I'll have to study the report some more... thanks again...
 
I understand the premise behind building the dams, but the big picture is you're trying to turn the Colorado/Sonoran Desert into cropland, which on its' face seems rather foolish. Then on top of that, you're trying to grow crops there that require comparatively huge amounts of water to grow. Folks can debate economics and free market and human concerns till the cows come home, but in the end, Mother Nature is going to win out - the Imperial Valley is a desert and will continue to be so.
 
So many great pieces of info in that survey! Thanks for finding this. To name just a couple, there's all the stuff about sedimentation as you point out. Figure 14 on Page 30 stands out to me. In 1986, you had two areas of lots of sediment building--at the head mostly above Good Hope Bay, and toward the foot of the dam, mostly below Last Chance. That's quite an interesting profile, and can only imagine its been accentuated since, mostly in the northern end of the lake, but to some extent near the dam too.

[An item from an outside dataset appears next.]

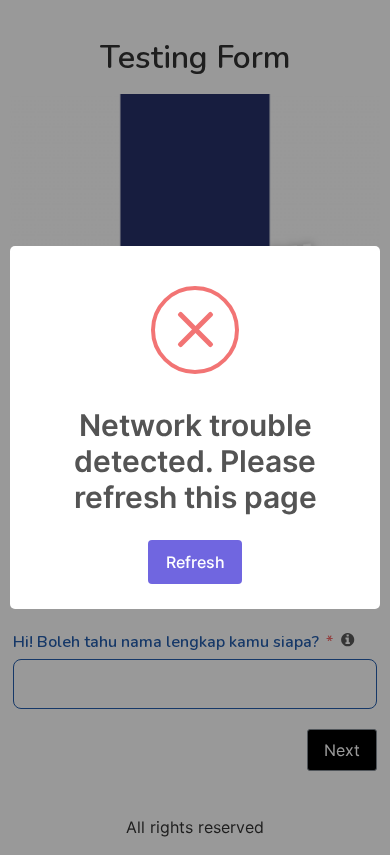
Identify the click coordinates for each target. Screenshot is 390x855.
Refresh (195, 562)
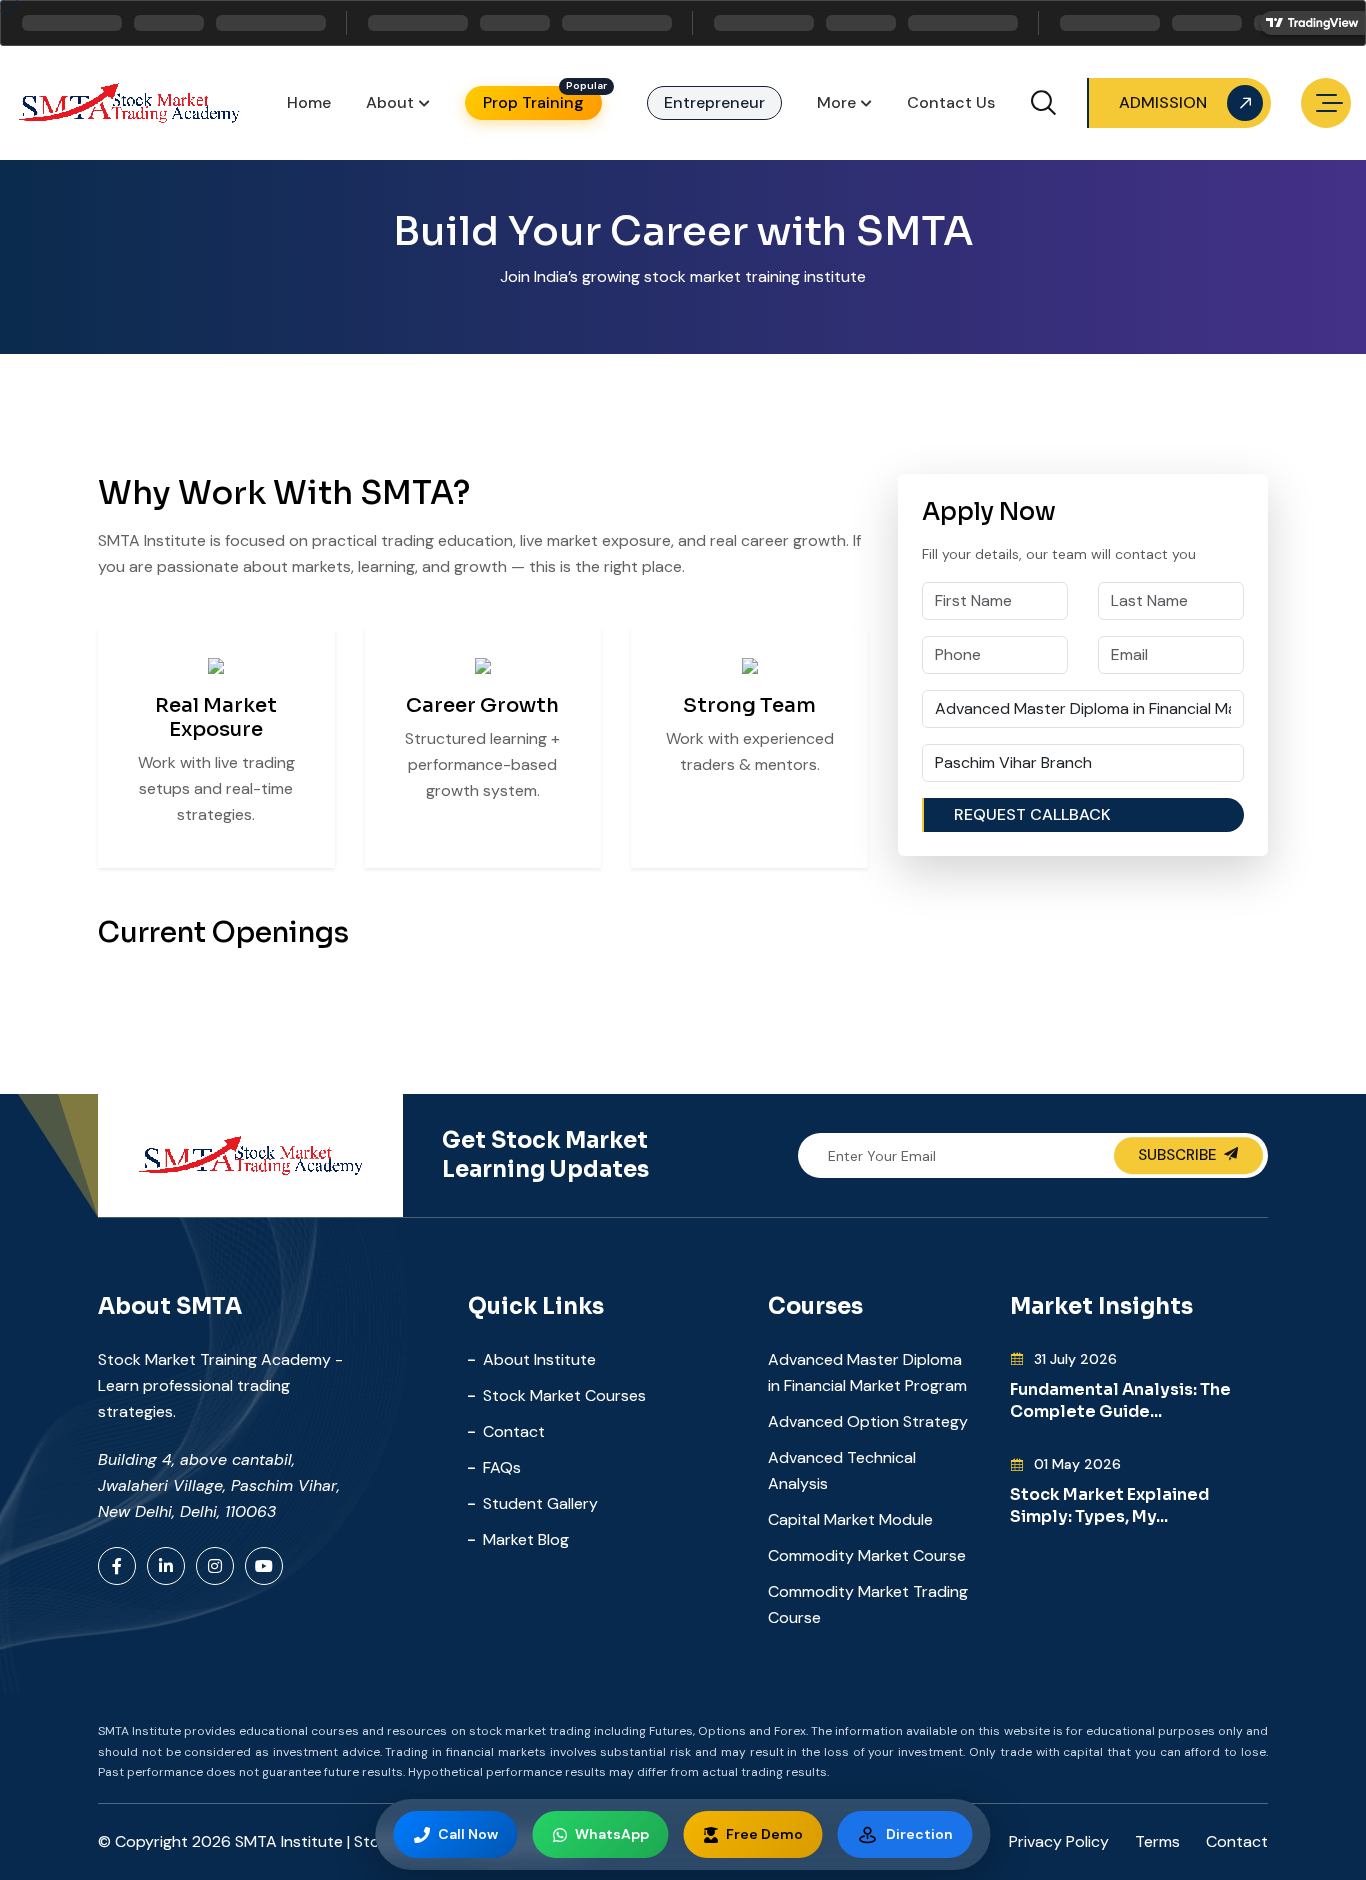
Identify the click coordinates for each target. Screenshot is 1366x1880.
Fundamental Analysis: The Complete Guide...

But the other real eye catcher is the information about historic inflows. Figure 4 on Page 11 really tells the story--generally often above the 15 maf from 1910-30 (12 times in that period), and of course in the middle of that you had the Colorado River Compact of 1922, which assumed 15 maf. They might have thought that to be a reasonable planning threshold at the time. But from the 1930s into the 1970s, it was generally under 15 maf. Maybe a dozen big years exceeded that amount in those 4 decades, and a handful right on the 15 maf number, but most below the line. The big flow years of the late 70s and most of the 80s were a huge anomaly in that context, because it's been generally well below 15 maf ever since.

I'll have to study the report some more... thanks again...

the history of the flows in that river basin were studied and the amount of reliable flows was gauged at less than 15maf but the studies were ignored. check out the latest book by John Fleck and Eric Kuhn's _Science Be Dammed_...

"Arguing that the science of the early twentieth century can shed new light on the mistakes at the heart of the over-allocation of the Colorado River, authors Eric Kuhn and John Fleck delve into rarely reported early studies, showing that scientists warned as early as the 1920s that there was not enough water for the farms and cities boosters wanted to build. Contrary to a common myth that the authors of the Colorado River Compact did the best they could with limited information, Kuhn and Fleck show that development boosters selectively chose the information needed to support their dreams, ignoring inconvenient science that suggested a more cautious approach."